Defendants suggest that any legislative scheme which would permit the exclusion of passengers is arbitrary and capricious and violates equal protection principles. We disagree. The Legislature has evinced its continuing concern for the toll of aircraft accidents upon third party victims who, like the Carters, may suffer personal injury or property loss and who have neither foreknowledge of flights of small aircraft, nor opportunity to assess the risks and to insure against them. Coverage for these innocent victims is statutorily imposed by Public Utilities Code section 24350, subdivision (b). On the other hand, guests and passengers presumably are aware of the enterprise upon which they embark and are thereby fully capable of protecting themselves. Though they may now sue and recover against the owners for injuries suffered as a result of the negligent operation or maintenance of the aircraft, the Legislature has not elected to require that they be covered under a liability insurance policy. In the light of all circumstances, we cannot say that the distinction is without a rational basis. It follows, accordingly, that the act is not violative of equal protection of the laws.
The judgment is affirmed.
Wright, C.J., McComb, J., Sullivan, J., and Clark, J., concurred.

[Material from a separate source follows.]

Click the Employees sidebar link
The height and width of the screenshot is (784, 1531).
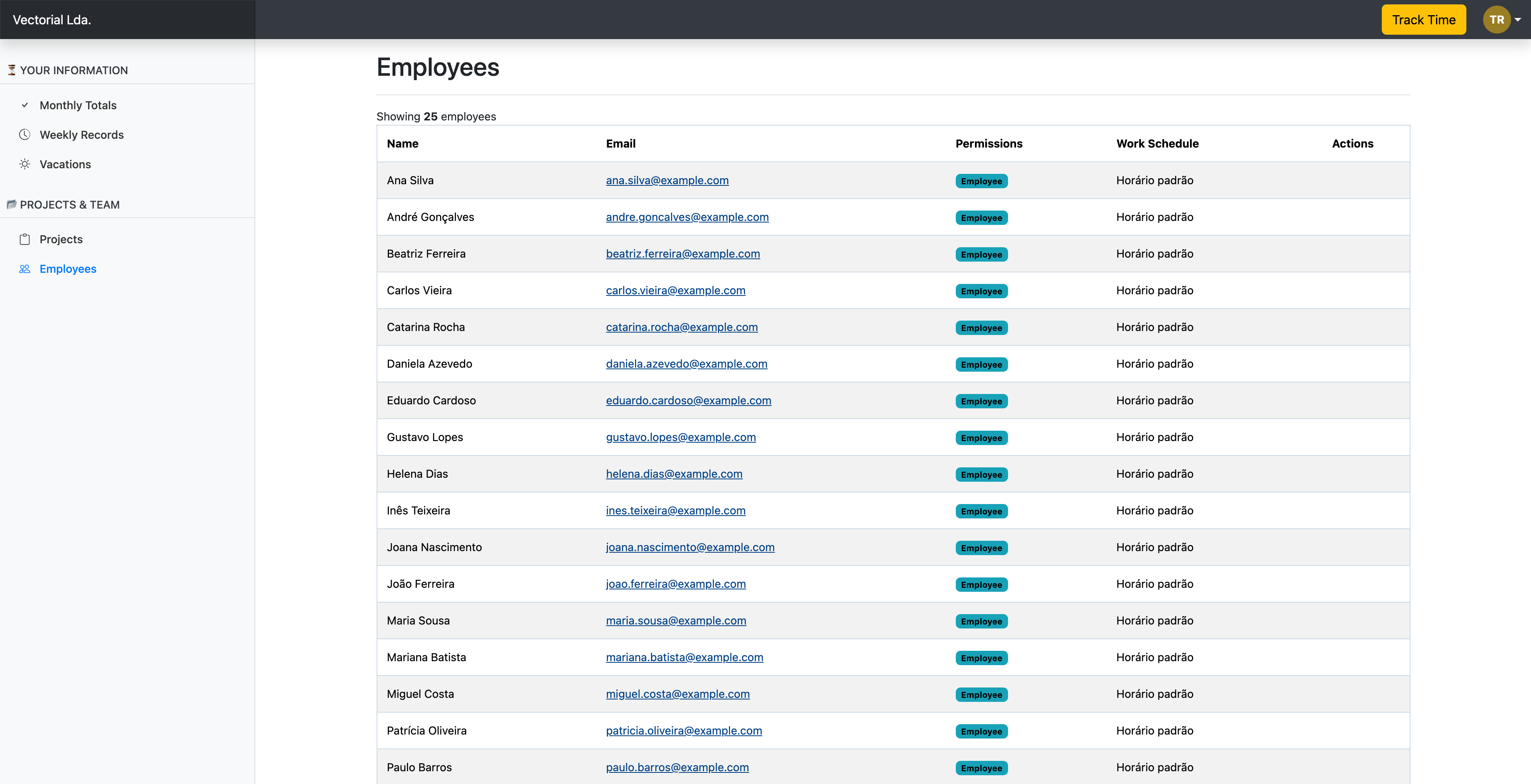pyautogui.click(x=68, y=268)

I concur in parts II and III of the majority opinion. I dissent, however, from part I of that opinion insofar as it holds that National's policy does not furnish liability coverage because a permissive user piloted the insured aircraft at the time of the accident. In my opinion, the policy provisions relied upon by the majority are both inconspicuous and ambiguous, and consequently are ineffective to bar coverage.
The insuring language of National's policy expressly extends coverage to permissive users while riding in the insured aircraft. The majority, however, conclude that three widely separated exclusionary provisions operate to bar coverage in all cases in which such a permissive user might seek protection, and thus serve in concert to nullify the explicit protection conferred by the insuring language. As I shall explain, however, an exclusionary clause is effective to preclude coverage only if it is conspicuous, plain and clear; the exclusions in the present policy fail that test. Moreover, the exclusions are ambiguous, and if interpreted to bar all protection for permissive users riding in the aircraft, directly contradict the insuring language of the policy and thus render the policy as a whole equivocal and ambiguous. Established principles of construction require us to resolve such ambiguities in favor of coverage.
1. The exclusionary clause upon which plaintiff relies is neither conspicuous nor clear.
Plaintiff's insurance policy unambiguously extends coverage to permissive users. The insuring clause of the first page of the policy provides that "[t]he Company does hereby agree with the Insured . . . [t]o pay on behalf of the Insured all sums which the Insured shall become legally obligated to pay as damages because of" various specified occurrences, among which the policy designates accidents like the one in question. On the same first page of the policy and in the same section as the sentence just quoted, appears the following definition, under the heading "Persons and Organizations Insured": "The unqualified word `Insured' wherever used in Part I of this policy includes not only the Named Insured but also any person while using or riding the aircraft and any person or organization legally responsible for its use, provided the actual use is with the permission of the Named Insured." (Italics added.) The insuring clause, read in light of the policy's definition, thus provides coverage for permissive users because the term "insured" "includes . . . any person while using or riding in the aircraft . . . with the permission of the Named Insured." This coverage of permissive users is absolute; nowhere in the definition is there any hint that the permissive user is not insured.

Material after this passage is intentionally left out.